Akcyza jednak z problemami
Zwolnienia z akcyzy – owszem, ale nie dla leniwych.
Nie milkną głosy sprzeciwu wobec akcyzy na węgiel i koks, która weszła w życie z początkiem roku. – Wszystko byłoby dobrze, gdyby nie tyle biurokracji – mówią rybniczanie.
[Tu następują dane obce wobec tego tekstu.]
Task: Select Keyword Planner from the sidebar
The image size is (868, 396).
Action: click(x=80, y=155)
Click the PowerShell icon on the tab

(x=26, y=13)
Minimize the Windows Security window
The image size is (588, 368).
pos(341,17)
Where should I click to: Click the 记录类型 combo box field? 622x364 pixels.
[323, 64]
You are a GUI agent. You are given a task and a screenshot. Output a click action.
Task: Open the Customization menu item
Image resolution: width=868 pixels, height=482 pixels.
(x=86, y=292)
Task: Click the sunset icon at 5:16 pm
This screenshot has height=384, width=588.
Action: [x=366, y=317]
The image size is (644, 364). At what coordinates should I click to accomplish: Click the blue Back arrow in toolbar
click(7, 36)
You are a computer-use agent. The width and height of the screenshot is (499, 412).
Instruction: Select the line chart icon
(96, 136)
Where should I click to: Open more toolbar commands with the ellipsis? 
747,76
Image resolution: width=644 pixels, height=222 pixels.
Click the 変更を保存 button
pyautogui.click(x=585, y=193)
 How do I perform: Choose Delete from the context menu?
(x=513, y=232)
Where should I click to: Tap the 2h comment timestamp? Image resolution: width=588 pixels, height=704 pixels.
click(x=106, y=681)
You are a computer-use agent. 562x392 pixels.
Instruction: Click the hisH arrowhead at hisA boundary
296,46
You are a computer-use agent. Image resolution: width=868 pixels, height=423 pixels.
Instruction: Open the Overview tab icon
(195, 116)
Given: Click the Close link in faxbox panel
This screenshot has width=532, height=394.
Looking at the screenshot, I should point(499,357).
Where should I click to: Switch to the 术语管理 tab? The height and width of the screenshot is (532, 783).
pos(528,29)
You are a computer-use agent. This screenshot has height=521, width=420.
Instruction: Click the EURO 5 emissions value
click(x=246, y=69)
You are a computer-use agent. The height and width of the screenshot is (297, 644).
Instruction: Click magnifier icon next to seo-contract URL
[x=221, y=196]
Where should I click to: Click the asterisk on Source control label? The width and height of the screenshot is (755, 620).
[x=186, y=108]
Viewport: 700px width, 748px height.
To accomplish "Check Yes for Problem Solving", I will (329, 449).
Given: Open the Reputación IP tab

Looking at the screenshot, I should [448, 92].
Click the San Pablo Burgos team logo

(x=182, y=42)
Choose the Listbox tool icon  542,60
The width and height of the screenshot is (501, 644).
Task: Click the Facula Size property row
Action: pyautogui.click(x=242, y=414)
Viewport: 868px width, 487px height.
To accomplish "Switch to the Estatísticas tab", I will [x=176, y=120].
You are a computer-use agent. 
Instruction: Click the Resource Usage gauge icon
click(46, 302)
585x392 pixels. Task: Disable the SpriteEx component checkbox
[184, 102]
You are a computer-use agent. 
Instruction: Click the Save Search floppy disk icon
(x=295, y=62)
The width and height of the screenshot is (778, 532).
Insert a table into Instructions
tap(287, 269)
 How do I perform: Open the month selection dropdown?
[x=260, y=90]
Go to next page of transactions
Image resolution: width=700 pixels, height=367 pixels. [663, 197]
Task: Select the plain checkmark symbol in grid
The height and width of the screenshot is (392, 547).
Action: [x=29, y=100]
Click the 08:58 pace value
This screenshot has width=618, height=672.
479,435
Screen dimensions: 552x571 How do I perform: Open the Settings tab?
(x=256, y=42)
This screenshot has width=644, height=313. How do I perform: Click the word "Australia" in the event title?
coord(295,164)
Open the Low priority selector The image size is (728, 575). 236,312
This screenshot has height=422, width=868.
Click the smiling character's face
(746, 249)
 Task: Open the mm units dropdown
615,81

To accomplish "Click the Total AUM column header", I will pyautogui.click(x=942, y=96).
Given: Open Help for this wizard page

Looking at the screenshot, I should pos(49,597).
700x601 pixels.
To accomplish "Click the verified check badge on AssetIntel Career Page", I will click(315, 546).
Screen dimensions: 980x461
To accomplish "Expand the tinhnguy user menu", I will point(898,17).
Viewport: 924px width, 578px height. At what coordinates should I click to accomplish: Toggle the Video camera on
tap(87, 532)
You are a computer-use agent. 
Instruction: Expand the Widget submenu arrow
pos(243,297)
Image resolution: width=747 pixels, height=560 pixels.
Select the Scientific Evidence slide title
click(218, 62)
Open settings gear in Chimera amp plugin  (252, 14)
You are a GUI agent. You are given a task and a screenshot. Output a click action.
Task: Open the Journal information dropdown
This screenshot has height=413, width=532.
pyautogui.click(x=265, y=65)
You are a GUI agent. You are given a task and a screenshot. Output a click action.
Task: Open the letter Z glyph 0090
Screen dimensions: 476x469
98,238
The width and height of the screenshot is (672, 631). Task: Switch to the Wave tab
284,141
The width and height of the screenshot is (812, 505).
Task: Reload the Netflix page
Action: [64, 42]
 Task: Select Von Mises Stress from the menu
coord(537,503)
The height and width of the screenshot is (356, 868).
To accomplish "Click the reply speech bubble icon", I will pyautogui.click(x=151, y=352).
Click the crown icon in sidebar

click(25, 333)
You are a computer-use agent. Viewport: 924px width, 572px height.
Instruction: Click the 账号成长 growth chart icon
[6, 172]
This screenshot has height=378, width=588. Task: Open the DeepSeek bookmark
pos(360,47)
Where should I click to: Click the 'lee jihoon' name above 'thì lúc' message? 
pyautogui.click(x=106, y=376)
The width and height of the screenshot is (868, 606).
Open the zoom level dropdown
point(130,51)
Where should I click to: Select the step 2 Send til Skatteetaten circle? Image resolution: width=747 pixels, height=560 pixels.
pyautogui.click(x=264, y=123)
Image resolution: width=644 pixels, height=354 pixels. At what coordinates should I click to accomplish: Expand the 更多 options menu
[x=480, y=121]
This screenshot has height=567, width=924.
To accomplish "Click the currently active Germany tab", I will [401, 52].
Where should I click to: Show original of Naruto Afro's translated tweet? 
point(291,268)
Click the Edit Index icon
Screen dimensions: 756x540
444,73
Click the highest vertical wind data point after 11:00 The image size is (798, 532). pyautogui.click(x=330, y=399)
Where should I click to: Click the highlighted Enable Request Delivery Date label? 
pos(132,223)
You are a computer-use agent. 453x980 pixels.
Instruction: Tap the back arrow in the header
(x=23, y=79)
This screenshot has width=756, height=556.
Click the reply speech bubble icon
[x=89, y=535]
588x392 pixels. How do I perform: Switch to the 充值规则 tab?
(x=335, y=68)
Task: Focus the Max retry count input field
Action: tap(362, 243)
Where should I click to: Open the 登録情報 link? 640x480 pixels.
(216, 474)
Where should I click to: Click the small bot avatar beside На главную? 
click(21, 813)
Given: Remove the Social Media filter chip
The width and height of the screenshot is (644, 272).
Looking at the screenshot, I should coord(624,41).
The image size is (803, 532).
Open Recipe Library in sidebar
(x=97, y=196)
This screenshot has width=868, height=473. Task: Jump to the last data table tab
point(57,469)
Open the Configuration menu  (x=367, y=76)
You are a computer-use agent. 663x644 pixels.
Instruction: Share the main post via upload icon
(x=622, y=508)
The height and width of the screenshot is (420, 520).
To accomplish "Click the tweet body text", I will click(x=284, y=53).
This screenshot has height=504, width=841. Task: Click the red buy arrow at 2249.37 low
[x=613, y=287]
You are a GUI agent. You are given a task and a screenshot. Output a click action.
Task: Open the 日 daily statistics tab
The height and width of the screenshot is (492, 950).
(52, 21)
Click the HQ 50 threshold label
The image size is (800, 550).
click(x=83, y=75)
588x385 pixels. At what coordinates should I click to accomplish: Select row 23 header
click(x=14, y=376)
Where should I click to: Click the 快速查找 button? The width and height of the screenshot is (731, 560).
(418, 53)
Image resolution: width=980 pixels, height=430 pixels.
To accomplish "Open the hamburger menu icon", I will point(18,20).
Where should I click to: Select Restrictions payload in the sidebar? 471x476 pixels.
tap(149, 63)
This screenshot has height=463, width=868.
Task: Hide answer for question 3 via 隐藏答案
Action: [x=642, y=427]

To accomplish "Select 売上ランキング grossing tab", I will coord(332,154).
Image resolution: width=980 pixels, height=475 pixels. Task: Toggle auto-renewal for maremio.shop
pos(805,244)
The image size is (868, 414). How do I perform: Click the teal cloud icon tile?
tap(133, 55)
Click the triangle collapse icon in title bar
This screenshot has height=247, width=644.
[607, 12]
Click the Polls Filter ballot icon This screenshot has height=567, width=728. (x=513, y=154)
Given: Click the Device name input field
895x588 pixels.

Po artykule „Za palenie w piecu zapłacimy podatek”, który ukazał się w Tygodniku 10 stycznia, z naszą redakcją skontaktował się Alojzy Stajer z Gotartowic, który postanowił przestrzec mieszkańców przed bezpodstawnym zapłaceniem akcyzy za opał. Okazuje się, że choć zwykłe gospodarstwa domowe są ustawowo zwolnione z płacenia podatku od węgla, aby to osiągnąć trzeba przejść długą drogę. – Gdyby nie artykuł w Tygodniku, nie wiedziałbym o tej akcyzie i zapłaciłbym 38 zł więcej na tonie opału. Dla przewoźnika nie ma bowiem znaczenia, czy klient zapłaci za węgiel z akcyzą, czy bez. Dlatego też nie widzą potrzeby informowania klientów o akcyzie – stwierdza Alojzy Stajer. Gotartowiczanin z początkiem stycznia zamówił u przewoźnika opał, ale po przeczytaniu naszego artykułu postanowił sprawdzić, czy faktycznie akcyzy nie zapłaci.
Trzeba się napracować
– Owszem zwykli mieszkańcy są zwolnieni z płacenia podatku, ale trzeba się trochę napracować. Przewoźnik poinformował mnie, że jeśli chcę kupić opał bez akcyzy, muszę z nim jechać na kopalnię. Jako, że jestem sprawny fizycznie, zgodziłem się bez wahania. Na miejscu okazało się, że muszę wypełnić jeden dokument, w którym oświadczyłem, że jestem prawnie zwolniony z płacenia akcyzy. Na oczach pani w okienku musiałem ów dokument podpisać. Nie ma tutaj możliwości wysłania pełnomocnika. Podpis musi być złożony własnoręcznie. Drugi dokument otrzymuje przewoźnik, jest to tzw. dokument dostawy. Tutaj również musimy się własnoręcznie podpisać – wyjaśnia Alojzy Stajer, stwierdzając, że prawdopodobnie część nabywców węgla nie wykona tych działań z czystego lenistwa, a kolejni ze względu na stan zdrowia.
Kilka godzin w plecy
Okazuje się, że aby zaoszczędzić kilkadziesiąt złotych na tonie węgla, musimy poświęcić kilka godzin dla biurokracji. – Mnie czekanie w kolejce do jednego okienka, sporządzenie odpowiednich dokumentów i pobranie węgla zajęło dwie i pół godziny, przy czym nie było dużej kolejki. Nie wyobrażam sobie, jak mogłyby sobie z tym poradzić osoby niepełnosprawne. Mam znajomego po wylewie, dla którego tego typu wycieczka na kopalnię to rzecz nieosiągalna – komentuje Stajer. Dokumenty potwierdzające zwolnienie z akcyzy należy przechowywać przez pięć lat. Jak dowiedzieliśmy się w Izbie Celnej w Katowicach, dokumenty należy wypisywać przy każdej dostawie węgla. – Dzięki przeczytaniu waszego artykułu udało się zaoszczędzić ponad 100 zł. Ile jednak w naszym mieście jest jeszcze osób, które nie mają pojęcia, że można nie zapłacić akcyzy, bo np. przewoźnik ich o tym nie poinformował? – pyta Alojzy Stajer. Wszelkich informacji na temat zwolnienia z akcyzy powinni udzielić nam sprzedawcy węgla, zarówno w małych składach węgla, jak i na kopalni.